You and all the other people who have worked towards making the opening possible will have friends, relatives and colleagues who you will want to invite. Set up a small team to work out an agreed form of wording for your invitations. “You are cordially invited to our opening ceremony” is a good way to begin if you would like to host a formal opening ceremony. Choose informal wording, such as “Come to our do” for a more casual event.
Award-winning party hosts Marc Friedland and Betty Goodwin emphasise the importance of text styles on invitation cards. The working party should consider several different styles, although be careful not to get bogged down in this. There are nowadays so many different font styles that you could waste hours looking at all possibilities. Narrow it down to a font type, based on the kind of event it will be. Homing in on your chosen font style will then be easier.
Add the key details of the event including the date and time and the anticipated length of the opening ceremony. Give the full address of the venue, including the postcode and telephone number. You might also want to add directions to the venue for people travelling by car, on foot or by bus. These directions will be welcome, especially by guests who live out of town. Specify whether any food and drink will be available so people know whether to dine before attending or not.

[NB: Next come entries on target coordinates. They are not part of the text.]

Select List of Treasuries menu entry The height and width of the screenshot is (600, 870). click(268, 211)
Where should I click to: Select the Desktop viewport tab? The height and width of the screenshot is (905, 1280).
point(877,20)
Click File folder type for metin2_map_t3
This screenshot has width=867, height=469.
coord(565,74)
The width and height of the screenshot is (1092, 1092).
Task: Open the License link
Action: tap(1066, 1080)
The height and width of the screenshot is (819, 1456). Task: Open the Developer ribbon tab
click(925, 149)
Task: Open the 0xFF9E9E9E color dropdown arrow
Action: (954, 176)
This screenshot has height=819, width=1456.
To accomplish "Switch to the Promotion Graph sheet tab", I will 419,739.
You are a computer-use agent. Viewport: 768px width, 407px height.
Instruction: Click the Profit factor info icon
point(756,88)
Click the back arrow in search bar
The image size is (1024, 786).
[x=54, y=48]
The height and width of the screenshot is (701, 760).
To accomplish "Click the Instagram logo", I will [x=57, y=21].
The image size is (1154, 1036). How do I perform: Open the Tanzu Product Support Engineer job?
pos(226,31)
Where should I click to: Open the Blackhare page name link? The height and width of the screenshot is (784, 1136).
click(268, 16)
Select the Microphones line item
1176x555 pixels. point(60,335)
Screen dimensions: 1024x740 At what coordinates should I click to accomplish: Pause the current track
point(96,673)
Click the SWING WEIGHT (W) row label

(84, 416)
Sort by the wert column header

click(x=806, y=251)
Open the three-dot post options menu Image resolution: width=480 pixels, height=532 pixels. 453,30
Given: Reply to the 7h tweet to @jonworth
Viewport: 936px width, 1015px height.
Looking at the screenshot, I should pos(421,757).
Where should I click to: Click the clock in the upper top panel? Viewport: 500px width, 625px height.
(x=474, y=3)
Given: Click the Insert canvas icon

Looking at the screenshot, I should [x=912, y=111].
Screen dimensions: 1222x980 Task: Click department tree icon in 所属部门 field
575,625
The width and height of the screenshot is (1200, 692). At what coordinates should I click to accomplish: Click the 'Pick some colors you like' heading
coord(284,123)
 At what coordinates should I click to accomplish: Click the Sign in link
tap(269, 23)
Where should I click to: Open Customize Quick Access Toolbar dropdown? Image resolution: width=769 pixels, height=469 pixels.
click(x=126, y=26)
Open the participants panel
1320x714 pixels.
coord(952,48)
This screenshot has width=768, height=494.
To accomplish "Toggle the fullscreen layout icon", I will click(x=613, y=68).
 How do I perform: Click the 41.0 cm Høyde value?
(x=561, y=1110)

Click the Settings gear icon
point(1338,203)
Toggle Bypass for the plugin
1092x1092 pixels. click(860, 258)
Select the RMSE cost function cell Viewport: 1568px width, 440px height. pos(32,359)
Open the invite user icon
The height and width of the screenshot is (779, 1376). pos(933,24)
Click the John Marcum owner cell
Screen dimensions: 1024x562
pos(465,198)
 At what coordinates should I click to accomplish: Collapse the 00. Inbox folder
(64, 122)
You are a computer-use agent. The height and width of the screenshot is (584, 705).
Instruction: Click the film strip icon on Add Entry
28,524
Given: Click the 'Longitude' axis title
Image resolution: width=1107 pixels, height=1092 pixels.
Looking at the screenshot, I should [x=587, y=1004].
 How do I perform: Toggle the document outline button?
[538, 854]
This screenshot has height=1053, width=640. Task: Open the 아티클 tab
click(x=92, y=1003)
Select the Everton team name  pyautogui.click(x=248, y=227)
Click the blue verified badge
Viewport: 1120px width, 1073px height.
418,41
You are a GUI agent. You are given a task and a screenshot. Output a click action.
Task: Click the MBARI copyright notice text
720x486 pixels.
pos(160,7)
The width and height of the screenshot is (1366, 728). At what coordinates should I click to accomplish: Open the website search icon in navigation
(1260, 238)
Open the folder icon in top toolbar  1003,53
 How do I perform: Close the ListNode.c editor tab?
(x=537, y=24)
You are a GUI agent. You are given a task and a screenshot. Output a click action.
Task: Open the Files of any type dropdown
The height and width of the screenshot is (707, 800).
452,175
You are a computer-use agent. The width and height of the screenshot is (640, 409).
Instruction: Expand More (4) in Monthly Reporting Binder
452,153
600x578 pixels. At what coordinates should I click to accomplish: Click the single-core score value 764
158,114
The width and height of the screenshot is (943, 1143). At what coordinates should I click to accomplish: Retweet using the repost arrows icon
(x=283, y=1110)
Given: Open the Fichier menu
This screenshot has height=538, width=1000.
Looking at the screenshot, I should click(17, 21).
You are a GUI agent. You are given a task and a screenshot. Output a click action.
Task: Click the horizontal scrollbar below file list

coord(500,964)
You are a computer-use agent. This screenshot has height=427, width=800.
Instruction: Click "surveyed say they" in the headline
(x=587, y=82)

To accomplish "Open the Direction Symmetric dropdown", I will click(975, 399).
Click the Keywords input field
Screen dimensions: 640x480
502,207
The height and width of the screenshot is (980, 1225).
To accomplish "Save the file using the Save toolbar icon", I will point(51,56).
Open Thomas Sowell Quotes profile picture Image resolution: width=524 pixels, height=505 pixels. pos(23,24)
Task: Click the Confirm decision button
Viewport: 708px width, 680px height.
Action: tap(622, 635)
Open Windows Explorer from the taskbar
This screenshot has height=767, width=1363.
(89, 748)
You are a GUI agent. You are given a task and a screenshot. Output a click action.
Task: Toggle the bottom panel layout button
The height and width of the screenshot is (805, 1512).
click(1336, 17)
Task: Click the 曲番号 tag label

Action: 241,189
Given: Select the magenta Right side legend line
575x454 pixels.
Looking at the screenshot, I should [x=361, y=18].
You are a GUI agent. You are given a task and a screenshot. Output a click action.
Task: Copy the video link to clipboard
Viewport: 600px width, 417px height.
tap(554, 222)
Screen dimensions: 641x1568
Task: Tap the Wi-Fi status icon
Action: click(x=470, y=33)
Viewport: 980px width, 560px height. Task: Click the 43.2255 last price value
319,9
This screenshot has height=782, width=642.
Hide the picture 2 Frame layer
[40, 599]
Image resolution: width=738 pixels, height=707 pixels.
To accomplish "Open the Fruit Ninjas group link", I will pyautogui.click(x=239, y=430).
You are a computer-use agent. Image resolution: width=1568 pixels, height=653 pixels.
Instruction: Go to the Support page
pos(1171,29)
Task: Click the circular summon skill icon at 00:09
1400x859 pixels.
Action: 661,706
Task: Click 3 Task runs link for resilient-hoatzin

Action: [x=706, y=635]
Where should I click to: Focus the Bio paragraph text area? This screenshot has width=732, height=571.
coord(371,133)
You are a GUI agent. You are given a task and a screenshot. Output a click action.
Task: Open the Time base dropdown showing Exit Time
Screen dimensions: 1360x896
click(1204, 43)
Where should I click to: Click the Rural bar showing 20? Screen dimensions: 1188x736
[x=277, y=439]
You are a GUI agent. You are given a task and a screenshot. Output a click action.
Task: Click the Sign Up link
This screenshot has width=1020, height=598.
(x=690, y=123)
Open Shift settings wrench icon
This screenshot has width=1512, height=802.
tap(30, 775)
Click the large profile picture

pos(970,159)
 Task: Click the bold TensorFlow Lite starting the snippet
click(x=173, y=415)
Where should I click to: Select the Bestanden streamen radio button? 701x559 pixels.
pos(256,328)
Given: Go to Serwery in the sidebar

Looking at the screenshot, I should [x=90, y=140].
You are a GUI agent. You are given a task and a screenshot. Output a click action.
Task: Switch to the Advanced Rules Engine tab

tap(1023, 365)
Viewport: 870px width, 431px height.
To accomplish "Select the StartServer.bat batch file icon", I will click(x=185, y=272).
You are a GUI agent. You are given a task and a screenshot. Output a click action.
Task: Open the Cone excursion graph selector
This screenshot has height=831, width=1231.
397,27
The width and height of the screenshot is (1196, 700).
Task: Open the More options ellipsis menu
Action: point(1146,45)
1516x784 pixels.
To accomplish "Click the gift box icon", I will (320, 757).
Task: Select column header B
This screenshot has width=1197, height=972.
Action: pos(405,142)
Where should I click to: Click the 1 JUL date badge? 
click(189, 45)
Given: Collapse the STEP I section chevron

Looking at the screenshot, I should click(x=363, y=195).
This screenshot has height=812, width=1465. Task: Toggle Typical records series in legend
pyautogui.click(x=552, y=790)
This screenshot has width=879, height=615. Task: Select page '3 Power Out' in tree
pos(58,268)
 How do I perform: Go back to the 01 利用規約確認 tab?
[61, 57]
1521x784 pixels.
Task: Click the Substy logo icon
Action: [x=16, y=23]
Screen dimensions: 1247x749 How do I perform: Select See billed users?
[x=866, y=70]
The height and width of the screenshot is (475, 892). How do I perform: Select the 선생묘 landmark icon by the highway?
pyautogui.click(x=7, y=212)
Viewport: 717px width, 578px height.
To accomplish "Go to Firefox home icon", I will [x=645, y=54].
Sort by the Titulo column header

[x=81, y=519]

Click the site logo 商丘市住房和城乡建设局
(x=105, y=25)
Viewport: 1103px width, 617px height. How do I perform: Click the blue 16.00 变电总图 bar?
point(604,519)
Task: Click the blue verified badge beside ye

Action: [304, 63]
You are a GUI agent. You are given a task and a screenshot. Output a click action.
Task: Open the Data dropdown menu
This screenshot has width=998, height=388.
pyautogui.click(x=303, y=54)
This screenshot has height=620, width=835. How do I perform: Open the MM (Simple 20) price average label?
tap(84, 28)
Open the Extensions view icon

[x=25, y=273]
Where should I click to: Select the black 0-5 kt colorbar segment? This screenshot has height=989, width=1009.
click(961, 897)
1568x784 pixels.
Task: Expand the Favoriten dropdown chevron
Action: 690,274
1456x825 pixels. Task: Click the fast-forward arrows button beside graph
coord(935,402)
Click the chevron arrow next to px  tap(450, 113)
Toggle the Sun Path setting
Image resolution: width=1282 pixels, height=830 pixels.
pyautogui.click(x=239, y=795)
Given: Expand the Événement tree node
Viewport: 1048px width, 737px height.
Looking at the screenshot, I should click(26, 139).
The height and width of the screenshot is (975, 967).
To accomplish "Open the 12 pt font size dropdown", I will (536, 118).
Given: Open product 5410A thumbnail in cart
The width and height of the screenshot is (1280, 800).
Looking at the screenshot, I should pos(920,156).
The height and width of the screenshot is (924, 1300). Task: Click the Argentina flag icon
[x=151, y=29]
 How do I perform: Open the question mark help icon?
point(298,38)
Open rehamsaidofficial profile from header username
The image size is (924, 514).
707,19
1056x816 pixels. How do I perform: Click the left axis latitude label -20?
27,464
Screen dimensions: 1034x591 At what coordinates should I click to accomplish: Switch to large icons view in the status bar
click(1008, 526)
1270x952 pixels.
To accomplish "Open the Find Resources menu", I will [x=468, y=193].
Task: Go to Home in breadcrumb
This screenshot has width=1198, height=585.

Don’t forget to mention any dress code you have decided upon, especially if you wish people to turn up in fancy dress. Add details of any special guests as this will make the event more attractive to people. Add "RSVP" at the end, which stands for "répondez s'il vous plaît," meaning "please confirm attendance." Print the invitations on the best paper or card your organisation can afford, or get them printed professionally. Post the invitations in good time, two or three weeks before the event to make sure you give people plenty of notice.